Ketua Kelompok Penelitian Produk dan Produksi Bersih LPTB LIPI, yang juga peneliti bio-plastik, AH Dawam Abdullah mengatakan, riset inovasi bio-plastik dimulai tahun 2017. Hingga kini, penelitian itu masih berlangsung.
“Saat ini, sudah dapat dibuat bijihnya. Sudah tahapan riset hingga 50 persen. Diperkirakan dalam waktu dua tahun ke depan, formulanya sudah ditemukan dan siap menyediakan kebutuhan bahan baku industri plastik,” kata Dawam.

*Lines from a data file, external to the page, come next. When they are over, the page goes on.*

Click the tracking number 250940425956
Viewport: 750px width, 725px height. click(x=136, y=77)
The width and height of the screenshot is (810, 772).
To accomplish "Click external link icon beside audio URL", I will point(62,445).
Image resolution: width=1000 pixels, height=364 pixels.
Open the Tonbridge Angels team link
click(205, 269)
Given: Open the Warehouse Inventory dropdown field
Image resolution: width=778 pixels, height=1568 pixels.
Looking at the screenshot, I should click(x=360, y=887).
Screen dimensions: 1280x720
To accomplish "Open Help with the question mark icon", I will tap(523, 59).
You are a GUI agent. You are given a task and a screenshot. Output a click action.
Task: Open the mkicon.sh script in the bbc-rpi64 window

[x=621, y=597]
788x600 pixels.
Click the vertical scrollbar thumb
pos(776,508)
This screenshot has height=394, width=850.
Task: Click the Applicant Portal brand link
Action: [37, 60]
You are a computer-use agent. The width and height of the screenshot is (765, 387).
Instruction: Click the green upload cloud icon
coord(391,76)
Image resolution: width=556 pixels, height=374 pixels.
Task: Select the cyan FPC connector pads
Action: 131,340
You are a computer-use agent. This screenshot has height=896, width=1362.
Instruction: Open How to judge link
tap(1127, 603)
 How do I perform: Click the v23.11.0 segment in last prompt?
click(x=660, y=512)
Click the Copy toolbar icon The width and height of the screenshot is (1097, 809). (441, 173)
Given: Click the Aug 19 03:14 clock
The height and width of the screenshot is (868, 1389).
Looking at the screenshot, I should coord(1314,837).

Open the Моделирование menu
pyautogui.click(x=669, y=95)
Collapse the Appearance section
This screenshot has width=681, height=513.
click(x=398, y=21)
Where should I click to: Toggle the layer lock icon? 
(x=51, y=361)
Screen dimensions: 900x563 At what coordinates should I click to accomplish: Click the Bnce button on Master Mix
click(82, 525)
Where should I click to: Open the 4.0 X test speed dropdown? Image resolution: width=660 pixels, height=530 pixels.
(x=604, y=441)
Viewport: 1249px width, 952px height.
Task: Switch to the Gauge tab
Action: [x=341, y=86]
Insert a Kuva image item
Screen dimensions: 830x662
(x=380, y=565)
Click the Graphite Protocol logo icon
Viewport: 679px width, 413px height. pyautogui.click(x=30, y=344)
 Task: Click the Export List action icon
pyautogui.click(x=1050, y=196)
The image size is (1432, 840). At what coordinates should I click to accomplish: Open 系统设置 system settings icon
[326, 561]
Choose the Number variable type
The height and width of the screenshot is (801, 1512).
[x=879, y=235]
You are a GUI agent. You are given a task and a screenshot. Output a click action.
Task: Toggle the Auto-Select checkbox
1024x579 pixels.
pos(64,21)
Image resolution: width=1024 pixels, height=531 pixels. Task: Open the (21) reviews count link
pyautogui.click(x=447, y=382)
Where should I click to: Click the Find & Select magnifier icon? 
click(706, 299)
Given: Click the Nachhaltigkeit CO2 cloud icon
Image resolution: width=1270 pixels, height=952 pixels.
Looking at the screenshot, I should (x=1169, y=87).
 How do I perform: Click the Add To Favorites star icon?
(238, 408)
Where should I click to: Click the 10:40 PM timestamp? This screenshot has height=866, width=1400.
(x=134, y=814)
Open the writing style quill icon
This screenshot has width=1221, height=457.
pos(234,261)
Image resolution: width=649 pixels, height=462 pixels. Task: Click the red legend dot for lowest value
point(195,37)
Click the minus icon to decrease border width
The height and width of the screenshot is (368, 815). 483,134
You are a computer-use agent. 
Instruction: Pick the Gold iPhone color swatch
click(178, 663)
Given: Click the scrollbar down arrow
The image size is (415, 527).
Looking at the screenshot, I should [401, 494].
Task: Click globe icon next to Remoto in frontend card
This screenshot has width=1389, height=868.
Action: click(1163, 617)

Dawam juga menyinggung, proses riset ini telah mengidentifikasikan karakteristik bijih bio-plastik itu. Beberapa pengujian juga sudah dilakukan, seperti bagaimana bio-plastik ini dapat hancur di dalam tanah.
“Yang menjadi tantangan, mengembangkan bio-plastik supaya bisa tahan air. Kami juga berupaya mengembangkannya agar bisa disubtitusi berbagai jenis plastik. Bukan hanya untuk kantong plastik tapi dibuat beberapa kemasan, seperti botol, gelas, atau mangkuk,” kata Dawam.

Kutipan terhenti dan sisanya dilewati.